Stored records ::

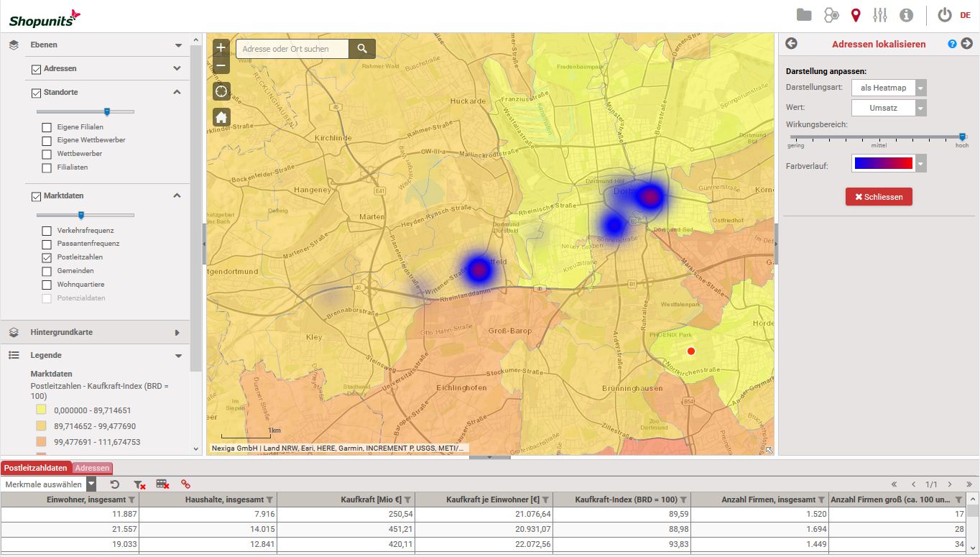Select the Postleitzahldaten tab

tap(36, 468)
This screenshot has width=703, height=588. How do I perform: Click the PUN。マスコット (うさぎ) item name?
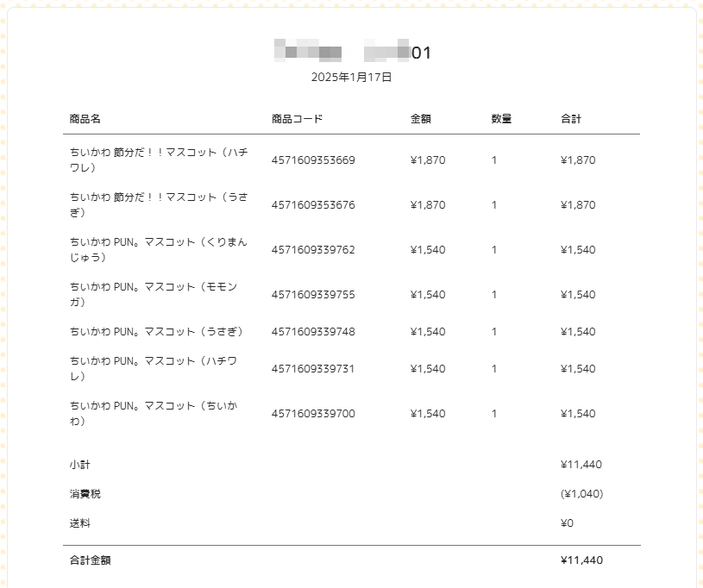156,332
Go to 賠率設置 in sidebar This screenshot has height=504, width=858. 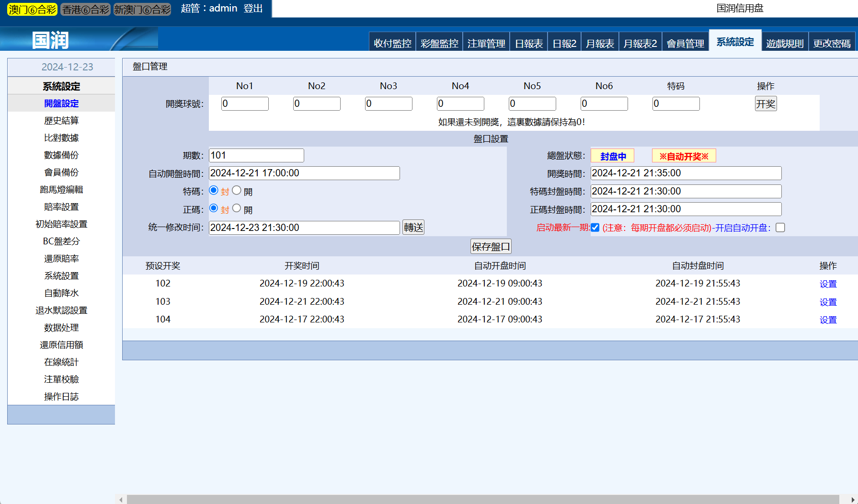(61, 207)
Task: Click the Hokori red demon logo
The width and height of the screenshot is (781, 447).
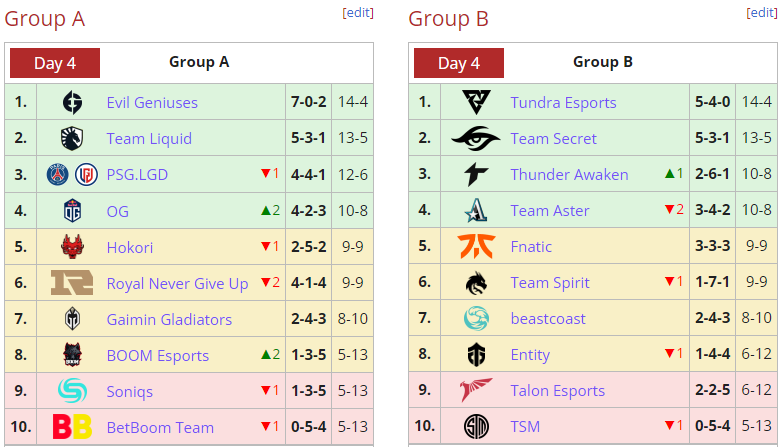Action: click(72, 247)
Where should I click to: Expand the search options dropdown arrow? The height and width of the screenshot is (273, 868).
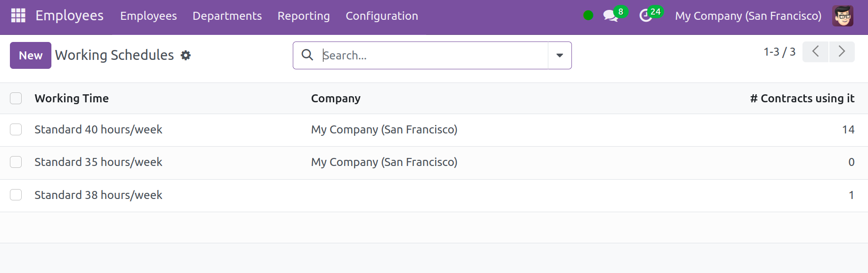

Task goal ::
Your answer should hold only the lines from the line with "The width and" through the closing line of the records, restated exactly and free of pictures.

Problem solution ::
The width and height of the screenshot is (781, 447).
Action: click(72, 247)
Where should I click to: Expand the search options dropdown arrow? The height and width of the screenshot is (273, 868).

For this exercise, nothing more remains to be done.